Task instructions:
Using the records below, copy every line that holds the string "icon".

- Opening Delimiter -

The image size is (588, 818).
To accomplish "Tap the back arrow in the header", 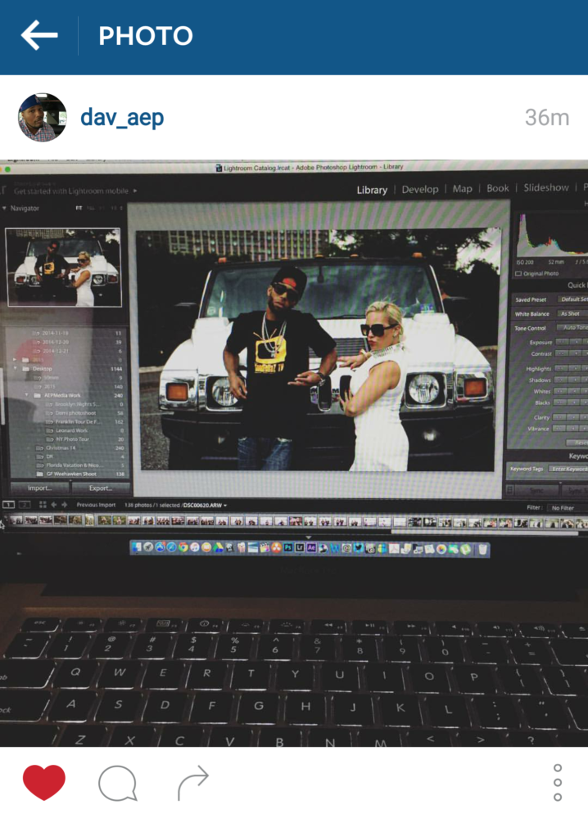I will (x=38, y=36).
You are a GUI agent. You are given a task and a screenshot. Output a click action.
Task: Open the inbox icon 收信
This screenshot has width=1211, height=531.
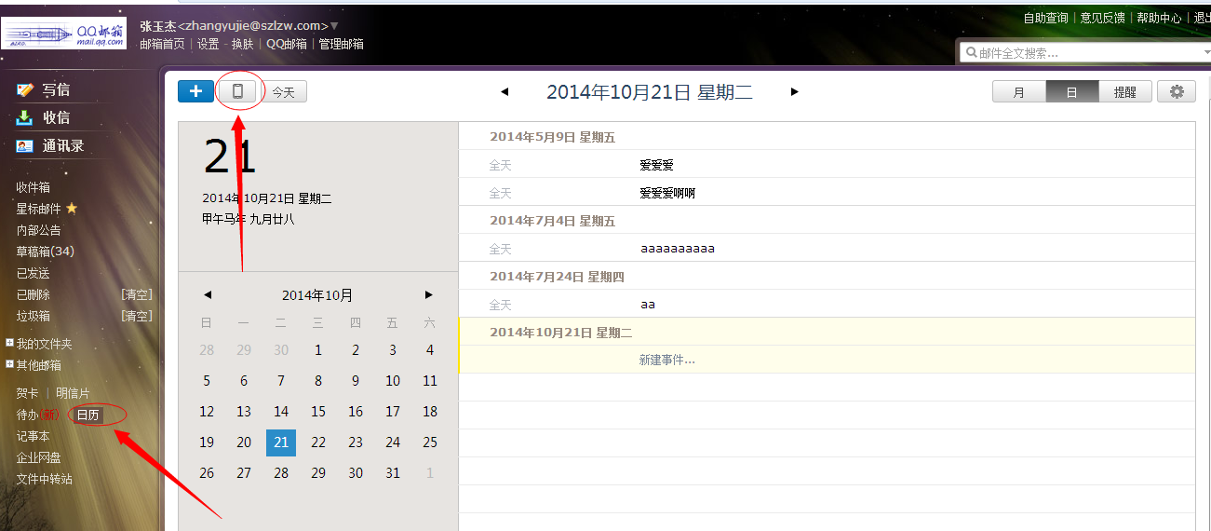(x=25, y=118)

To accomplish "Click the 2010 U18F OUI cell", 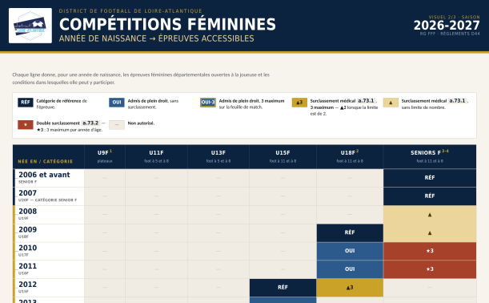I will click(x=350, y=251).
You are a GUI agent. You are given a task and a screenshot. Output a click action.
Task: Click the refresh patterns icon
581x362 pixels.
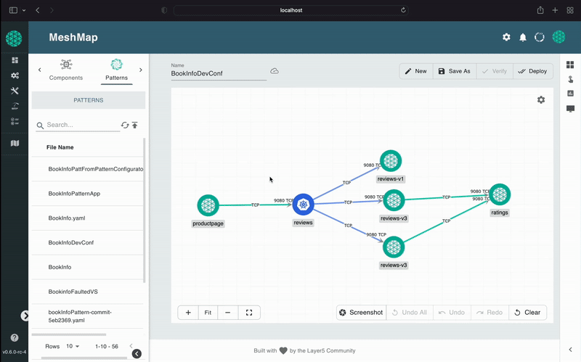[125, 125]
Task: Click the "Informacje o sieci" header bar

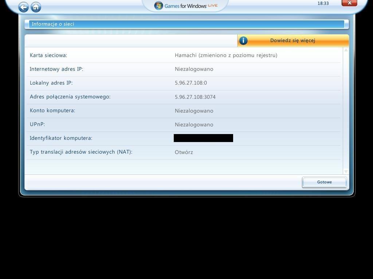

- Closing Delimiter -

Exercise response:
Task: Open the inbox icon 收信
Task: Click the refresh patterns icon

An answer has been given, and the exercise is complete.